Ni las disculpas no pedidas, ni las explicaciones no dadas por otros malhechores ennoblecen la conducta del Emérito. Y sus actos innobles no están en modo alguno compensados por su papel en el advenimiento de la democracia. Su contribución a la transición es incuestionable, y así lo reflejarán los libros de Historia, pero ningún mérito puede convertirse en un salvoconducto moral para transitar el presente. Conviene recordar que la categoría sagrada en una monarquía parlamentaria no es el Rey, sino el ciudadano, y el servilismo es incompatible con el ejercicio de la ciudadanía.
Como ciudadano libre, sobre quien no pende causa alguna en España, Juan Carlos de Borbón tiene derecho a ahorrarse toda explicación y acudir donde le plazca. Pero haría bien en asumir que su conducta tiene efectos peligrosos para la Casa Real. La misión más importante de un Rey es ser sucedido, y Juan Carlos puede ser un riesgo para la continuación de su dinastía. Confieso que la continuidad de la monarquía no me preocupa especialmente, pero me preocupa la salud de nuestra democracia, y lo último que necesita España es otra institución menoscabada por un vividor.
¿Entonces, qué? Juan Carlos nunca aceptó las servidumbres de la corona, pero quizá esté a tiempo de aprender. Debería volver a Zarzuela y pasar sus últimos años en paz junto a su familia, y no a miles de kilómetros, bajo el manto de una satrapía. Su mayor contribución a la estabilidad sería el recogimiento, la discreción, porque cada regata se percibirá como una ostentación de su inviolabilidad, como una exhibición de privilegio que una democracia no siempre tolera.
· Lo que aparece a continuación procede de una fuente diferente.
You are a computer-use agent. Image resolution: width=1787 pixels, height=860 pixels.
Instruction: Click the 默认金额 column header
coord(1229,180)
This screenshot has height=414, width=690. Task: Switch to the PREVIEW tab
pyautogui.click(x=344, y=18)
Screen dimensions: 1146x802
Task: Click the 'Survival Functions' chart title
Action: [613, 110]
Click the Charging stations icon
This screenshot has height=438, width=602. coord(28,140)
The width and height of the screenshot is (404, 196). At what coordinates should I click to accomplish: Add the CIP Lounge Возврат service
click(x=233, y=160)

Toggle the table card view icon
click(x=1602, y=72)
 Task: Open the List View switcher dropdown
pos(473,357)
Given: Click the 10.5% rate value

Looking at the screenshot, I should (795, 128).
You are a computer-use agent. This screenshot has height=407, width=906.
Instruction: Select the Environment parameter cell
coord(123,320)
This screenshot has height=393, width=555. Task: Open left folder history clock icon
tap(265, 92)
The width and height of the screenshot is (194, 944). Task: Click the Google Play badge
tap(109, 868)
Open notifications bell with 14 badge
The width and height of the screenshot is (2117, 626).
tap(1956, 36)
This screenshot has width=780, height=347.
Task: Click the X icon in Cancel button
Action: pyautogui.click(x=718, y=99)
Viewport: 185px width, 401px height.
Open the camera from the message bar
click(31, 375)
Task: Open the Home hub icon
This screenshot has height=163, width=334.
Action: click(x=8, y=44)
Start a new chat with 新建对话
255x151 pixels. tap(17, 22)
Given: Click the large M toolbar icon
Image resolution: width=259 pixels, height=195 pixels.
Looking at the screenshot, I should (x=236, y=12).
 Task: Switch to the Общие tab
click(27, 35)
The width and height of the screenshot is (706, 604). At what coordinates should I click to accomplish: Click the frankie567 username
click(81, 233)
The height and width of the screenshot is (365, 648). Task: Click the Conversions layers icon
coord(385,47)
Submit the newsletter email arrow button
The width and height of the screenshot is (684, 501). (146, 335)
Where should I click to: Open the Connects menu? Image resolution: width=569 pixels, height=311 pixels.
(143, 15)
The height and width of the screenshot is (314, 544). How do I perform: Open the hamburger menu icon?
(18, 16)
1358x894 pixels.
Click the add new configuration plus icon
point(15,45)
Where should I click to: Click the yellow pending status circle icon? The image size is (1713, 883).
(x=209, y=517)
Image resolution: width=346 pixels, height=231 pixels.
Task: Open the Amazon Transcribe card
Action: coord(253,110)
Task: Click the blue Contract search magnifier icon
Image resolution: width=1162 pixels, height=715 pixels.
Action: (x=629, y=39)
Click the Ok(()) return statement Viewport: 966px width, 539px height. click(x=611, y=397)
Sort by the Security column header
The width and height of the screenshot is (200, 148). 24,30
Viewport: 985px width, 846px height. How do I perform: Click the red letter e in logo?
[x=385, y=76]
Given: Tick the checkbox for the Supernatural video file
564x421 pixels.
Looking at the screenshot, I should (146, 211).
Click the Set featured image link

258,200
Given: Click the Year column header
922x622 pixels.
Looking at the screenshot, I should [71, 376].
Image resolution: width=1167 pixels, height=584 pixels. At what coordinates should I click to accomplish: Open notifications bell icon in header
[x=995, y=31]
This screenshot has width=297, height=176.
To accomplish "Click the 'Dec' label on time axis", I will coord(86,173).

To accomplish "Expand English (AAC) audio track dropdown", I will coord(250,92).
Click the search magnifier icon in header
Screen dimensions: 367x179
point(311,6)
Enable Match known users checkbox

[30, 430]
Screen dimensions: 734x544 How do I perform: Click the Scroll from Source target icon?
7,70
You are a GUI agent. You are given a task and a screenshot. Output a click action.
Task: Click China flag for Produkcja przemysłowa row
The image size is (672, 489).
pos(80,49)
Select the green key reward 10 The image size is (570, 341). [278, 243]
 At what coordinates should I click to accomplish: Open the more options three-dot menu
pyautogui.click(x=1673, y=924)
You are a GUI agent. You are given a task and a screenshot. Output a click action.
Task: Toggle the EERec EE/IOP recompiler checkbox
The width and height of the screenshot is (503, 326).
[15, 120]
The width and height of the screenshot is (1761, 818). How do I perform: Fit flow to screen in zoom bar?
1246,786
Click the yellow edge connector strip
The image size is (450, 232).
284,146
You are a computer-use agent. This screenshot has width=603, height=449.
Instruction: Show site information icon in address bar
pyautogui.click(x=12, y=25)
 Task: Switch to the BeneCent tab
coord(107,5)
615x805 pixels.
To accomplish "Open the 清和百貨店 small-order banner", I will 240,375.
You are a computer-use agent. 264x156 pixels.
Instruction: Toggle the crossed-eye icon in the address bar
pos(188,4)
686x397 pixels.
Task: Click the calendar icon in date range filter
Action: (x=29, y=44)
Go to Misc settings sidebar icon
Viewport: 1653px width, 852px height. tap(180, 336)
Nada de esto implica que debamos castigar a Juan Carlos, condenándolo a la vergüenza y al exilio interior; renunciar al mito no implica renunciar a la humanidad. Pero la salud de una democracia cuya forma es la monarquía parlamentaria requiere que sus ciudadanos conozcan el papel de la Corona, que no es el de contrapoder a un Ejecutivo indeseado, y entiendan que su papel ante el Rey no es el de súbdito en permanente estado de adoración.